Pulmonary Hypertension Induced by Right Pulmonary Artery Occlusion: Hemodynamic Consequences of Bmpr2 Mutation

Abstract

Background The primary genetic risk factor for heritable pulmonary arterial hypertension is the presence of monoallelic mutations in the BMPR2 gene. The incomplete penetrance of BMPR2 mutations implies that additional triggers are necessary for pulmonary arterial hypertension occurrence. Pulmonary artery stenosis directly raises pulmonary artery pressure, and the redirection of blood flow to unobstructed arteries leads to endothelial dysfunction and vascular remodeling. We hypothesized that right pulmonary artery occlusion (RPAO) triggers pulmonary hypertension (PH) in rats with Bmpr2 mutations. Methods and Results Male and female rats with a 71 bp monoallelic deletion in exon 1 of Bmpr2 and their wild‐type siblings underwent acute and chronic RPAO. They were subjected to full high‐fidelity hemodynamic characterization. We also examined how chronic RPAO can mimic the pulmonary gene expression pattern associated with installed PH in unobstructed territories.

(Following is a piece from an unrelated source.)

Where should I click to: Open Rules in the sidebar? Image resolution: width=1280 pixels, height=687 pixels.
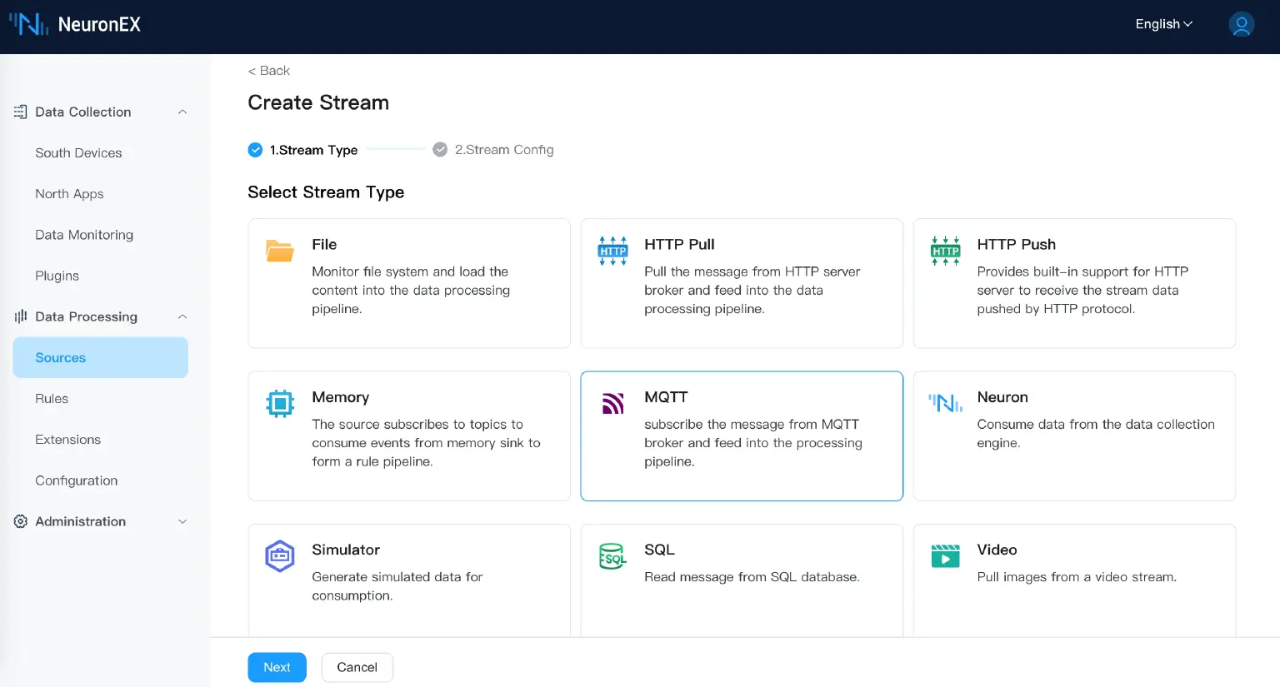[52, 398]
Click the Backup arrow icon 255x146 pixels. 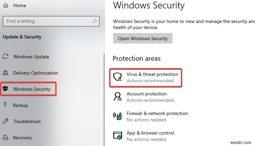pyautogui.click(x=5, y=105)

RPAO induced precapillary PH in male and female rats, both acutely and chronically. Bmpr2 mutant and male rats manifested more severe PH compared with their counterparts. Although wild‐type rats adapted to RPAO, Bmpr2 mutant rats experienced heightened mortality. RPAO induced a decline in cardiac contractility index, particularly pronounced in male Bmpr2 rats. Chronic RPAO resulted in elevated pulmonary IL‐6 (interleukin‐6) expression and decreased Gdf2 expression (corrected P value<0.05 and log2 fold change>1). In this context, male rats expressed higher pulmonary levels of endothelin‐1 and IL‐6 than females. Conclusions Our novel 2‐hit rat model presents a promising avenue to explore the adaptation of the right ventricle and pulmonary vasculature to PH, shedding light on pertinent sex‐ and gene‐related effects.